→ What the exercise asks
Taking the listing below line by line, tally those that contain the string "screenshot". Give the total alone.

→ Material provided
____
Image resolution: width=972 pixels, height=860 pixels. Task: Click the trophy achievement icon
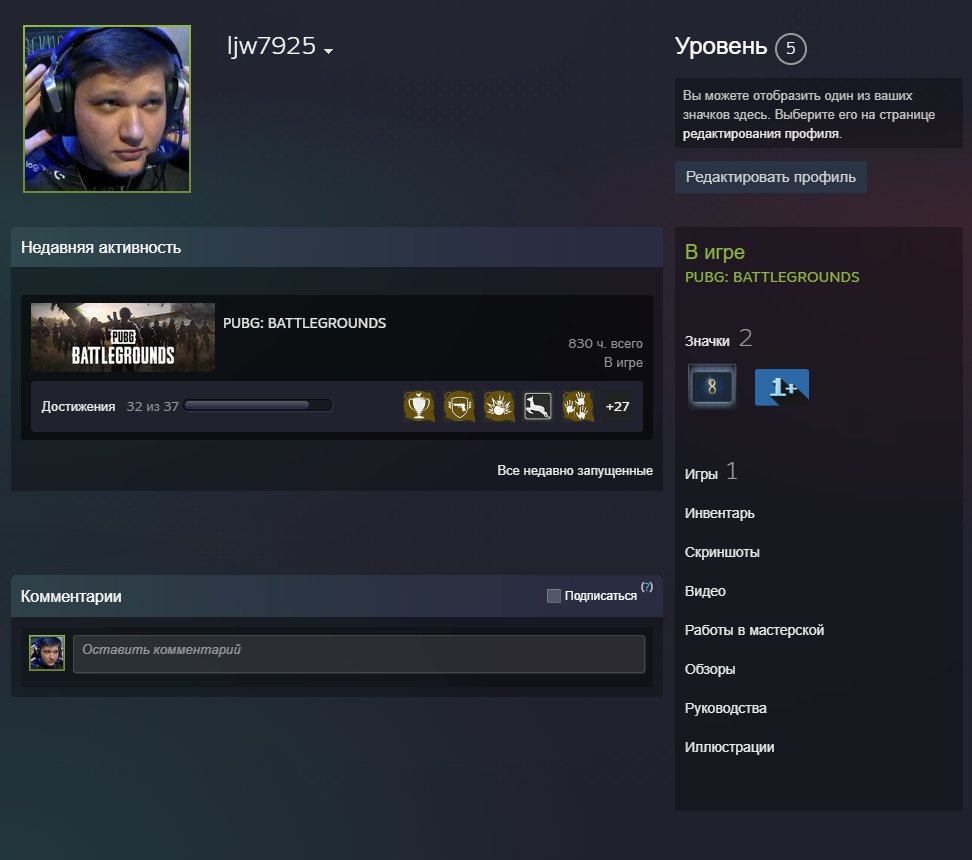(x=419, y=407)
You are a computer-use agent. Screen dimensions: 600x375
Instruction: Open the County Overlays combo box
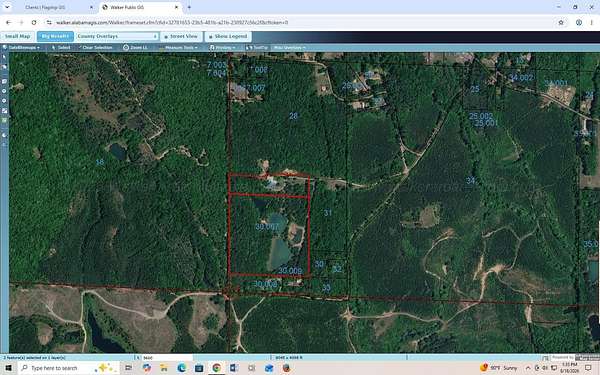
____
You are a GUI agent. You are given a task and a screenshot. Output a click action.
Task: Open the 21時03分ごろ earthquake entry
____
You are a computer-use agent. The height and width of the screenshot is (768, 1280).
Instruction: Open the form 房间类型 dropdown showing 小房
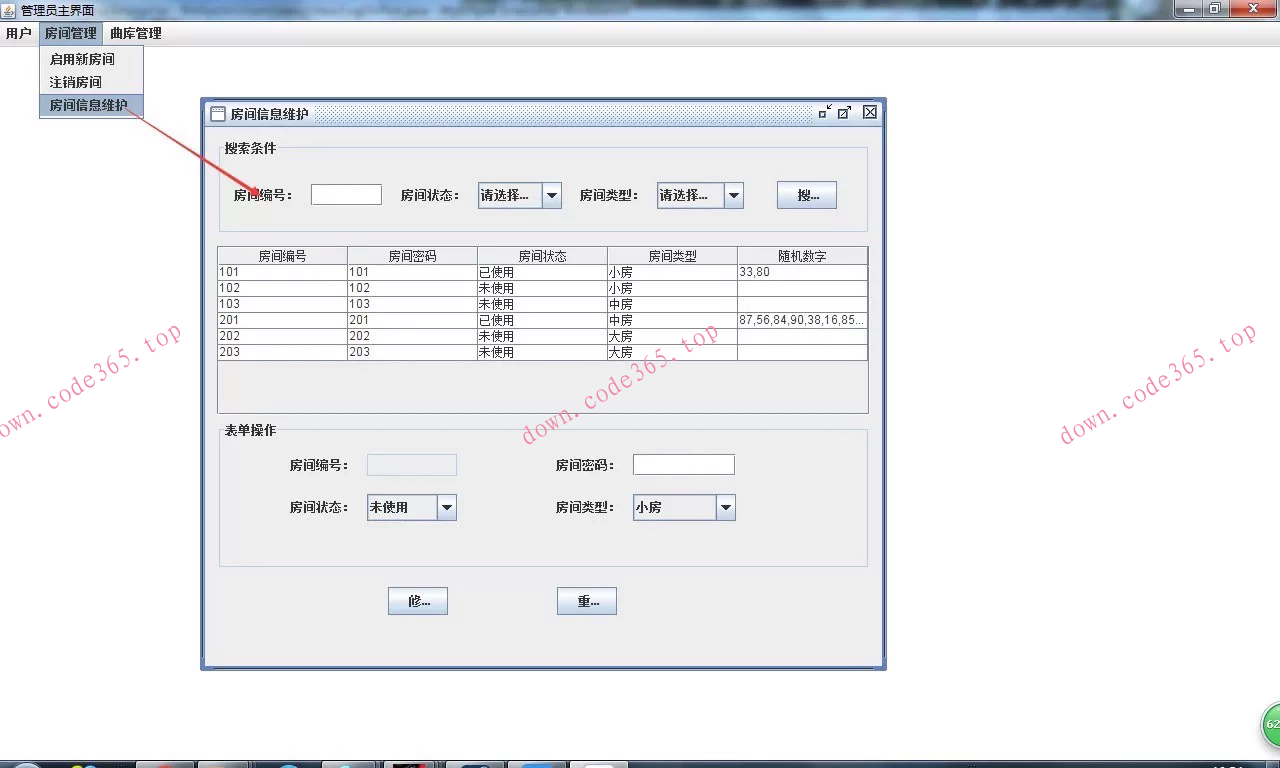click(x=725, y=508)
____
→ Reply to the exercise
2